Don't fancy the idea of grabbing in a vice to machine tho'. Monoblock bodies aren't terribly strong.
The best way to hold them by the slide bore is to make a shouldered mandrel to fit said bore, with a tapped end and put a (say)1/4 bolt up through the main jet hole.
X2 on not putting em in a vise.
I wish I could reclaim about 10% of the time I burned up on Amals back in the day! To bore Monoblocks I had a fixture that the flange bolted to. It was sort of L shaped and I would hold it in the lathe with a 4 jaw chuck. I am amazed that Amal is still in business! I clicked on the link provided by Clive603 and the first thing I see is the new "stay up" float, novel idea that, a float that does not sink!!! LOL
mcman56 I think you will find that setup is a bit flexy. The one I made started with a bigger piece of stock. It had a plate about 1/2" thick up to the mounting flange. The flange bolted to the plate as well as a pilot and a bolt through the main jet bore. hold the lashup in a 4 jaw chuck so you can true up the bore.
Monoblock? You late model guys!
There are datums other than the bore you want to restore on those critters. The needle jet threaded hole is establishment of the entire important axis of the device. Tool up to make it run true, have at it.
''Monoblock? You late model guys! ''
Spose you're running a GP on your Zimmer
If the bore's not horribly worn, but oval instead, I've found there's no need to bore & sleeve. Instead, turn a spud to .0005" larger than the bore, heat the carb body with a soft flame (propane works) & press in the spud. Then heat the spud & body together & let them cool. When cool, push the spud out with a stick through the jet hole, from the bottom. The bore will be round again. It's common that the body warps from overtightening the flange mounting nuts/bolts against the O ring, which stands about .025" proud of the surface. To prevent that, put a .012" shim (washer) between the carb body/mounting flange & the manifold.

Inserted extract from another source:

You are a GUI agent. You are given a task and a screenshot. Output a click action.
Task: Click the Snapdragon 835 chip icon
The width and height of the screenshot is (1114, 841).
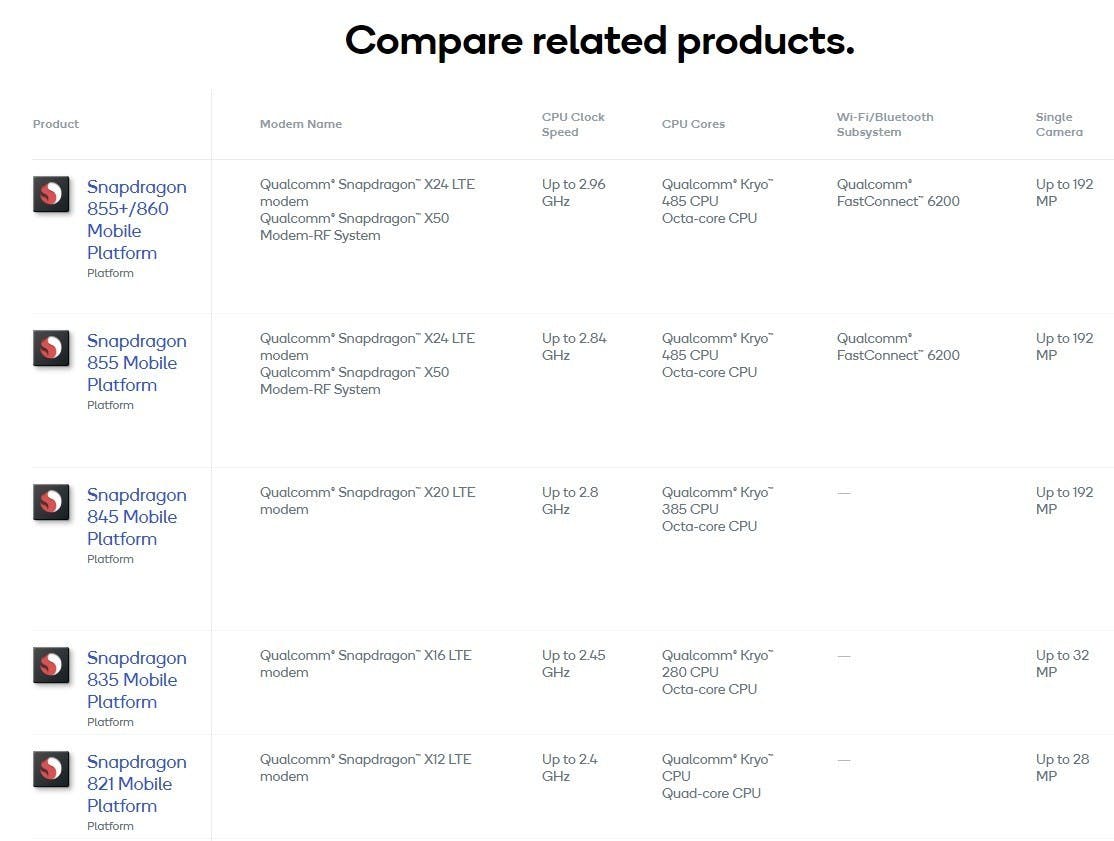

You can then tighten it down firmly without warping the body.
Mark in SC
Last edited by TAG; 08-17-2011 at 10:55 PM.
Reason: Correct typo
A new Amal monobloc isn't all that expensive comparied to a new Mikuni and you can get it prejetted to the make and model you own as I would assume it was OEM to begin with and you can even get it with a anodized slide too. Is the diffuser block still in the carb? This is the part that fits on the inside of the slide and makes the carb a smooth bore and without it the slide wears the body as it isn't long enough to support it in that bore. Most of them were thrown away because they could be a pita to set up and the carb would work without it...for a short time anyway. Dellorto SS carbs are similar but the parts are really expensive and hard to source. I've bored the slide bore on mine out just to 'true' and then made a new slide to fit the diffuser and new bore. In the end you probably have the time to play with this and if you screw up the body it was worn out to begin with and then you have to make up your mind if you want to buy a Mikuni and go through the time to rejet it or buy a OEM Amal and go riding. I'm just sayin.... Old bikes are a lot of fun and even more fun when they idle and run properly.